_THE PROBLEM_: Go through the records below and return each line that has "Given" in it.

_SUPPLIED DATA_:
━━━━━━━━
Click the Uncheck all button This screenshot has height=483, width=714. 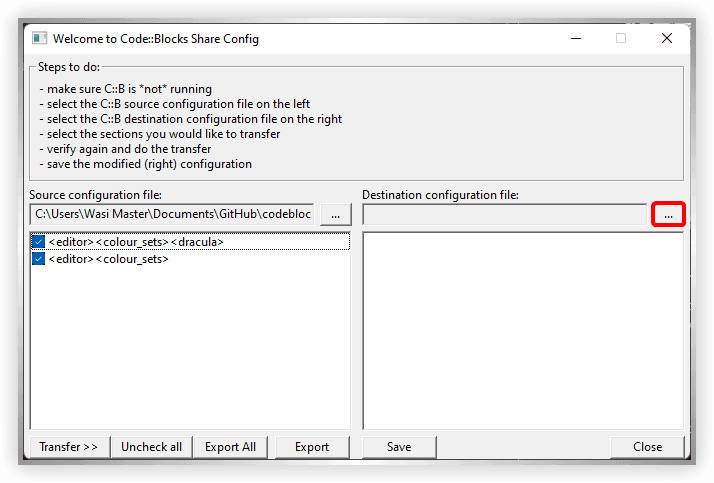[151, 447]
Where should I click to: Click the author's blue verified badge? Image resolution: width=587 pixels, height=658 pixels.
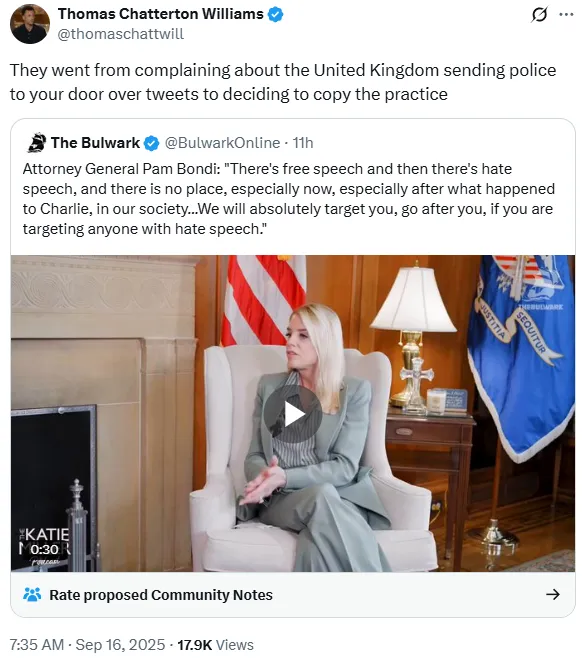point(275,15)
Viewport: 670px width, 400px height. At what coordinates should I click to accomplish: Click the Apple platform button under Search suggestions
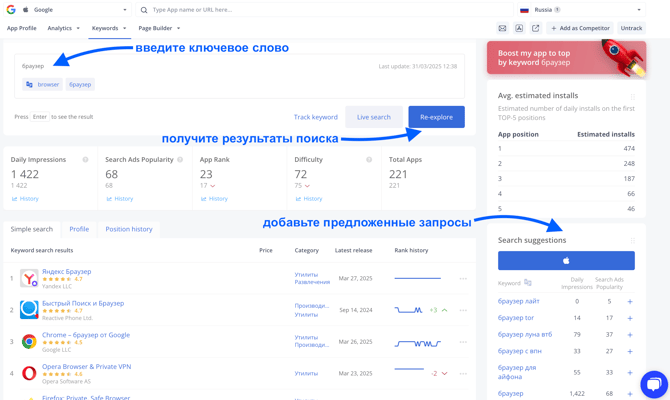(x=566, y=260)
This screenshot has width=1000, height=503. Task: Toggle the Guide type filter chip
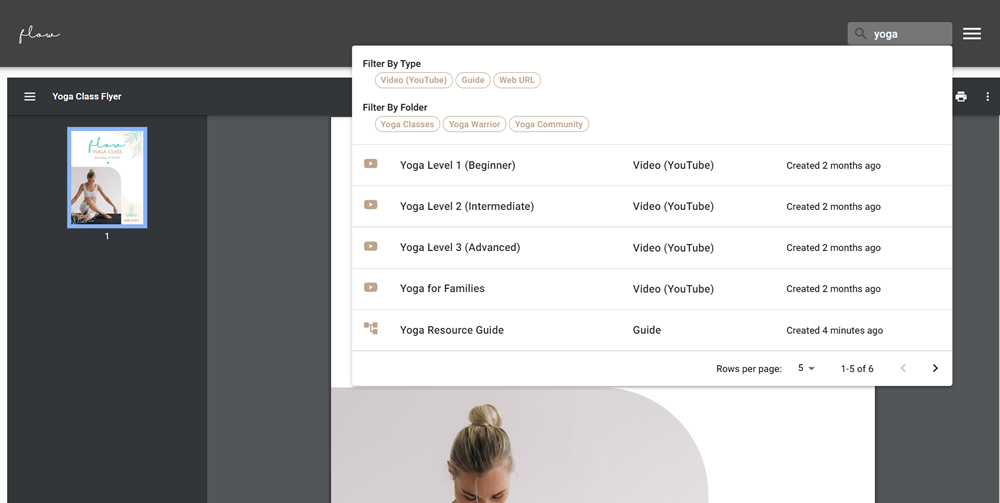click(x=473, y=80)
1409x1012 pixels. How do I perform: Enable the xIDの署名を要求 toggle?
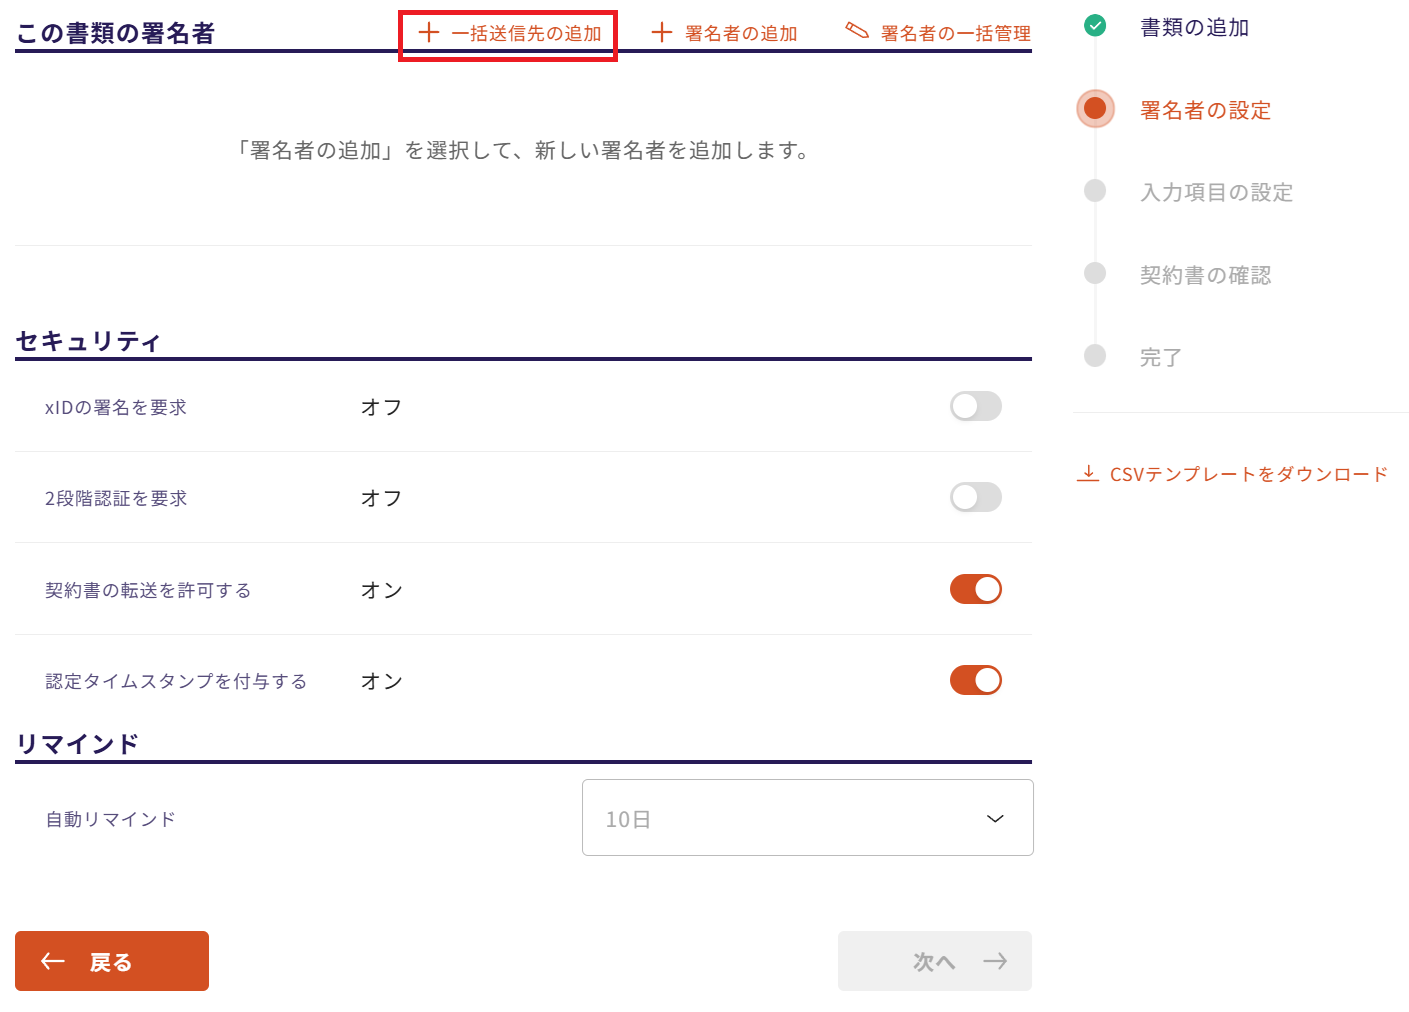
━━━━━━━━
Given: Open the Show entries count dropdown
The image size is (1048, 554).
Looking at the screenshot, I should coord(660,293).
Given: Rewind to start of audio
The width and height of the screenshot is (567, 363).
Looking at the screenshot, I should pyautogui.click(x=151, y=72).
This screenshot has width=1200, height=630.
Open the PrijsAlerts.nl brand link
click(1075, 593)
━━━━━━━━
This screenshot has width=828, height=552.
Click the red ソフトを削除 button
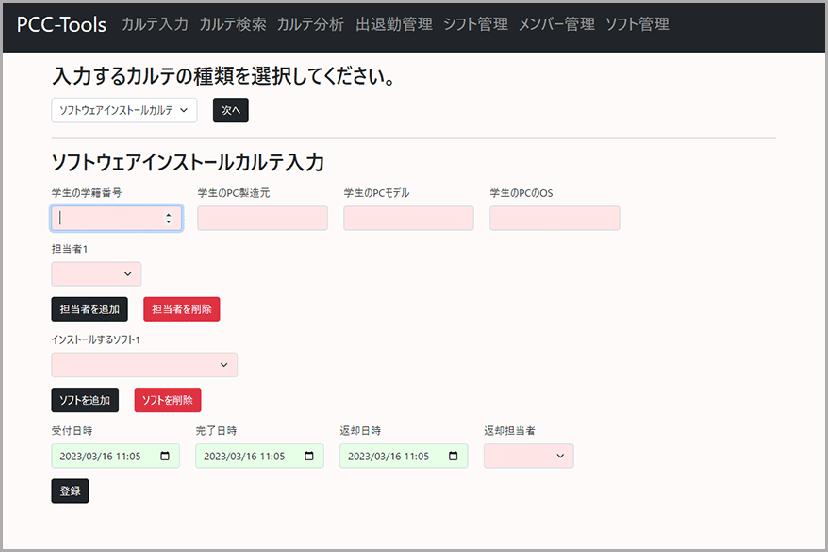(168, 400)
━━━━━━━━
_RESPONSE FOR THIS EXERCISE_:
Given: Open the Show entries count dropdown
Given: Rewind to start of audio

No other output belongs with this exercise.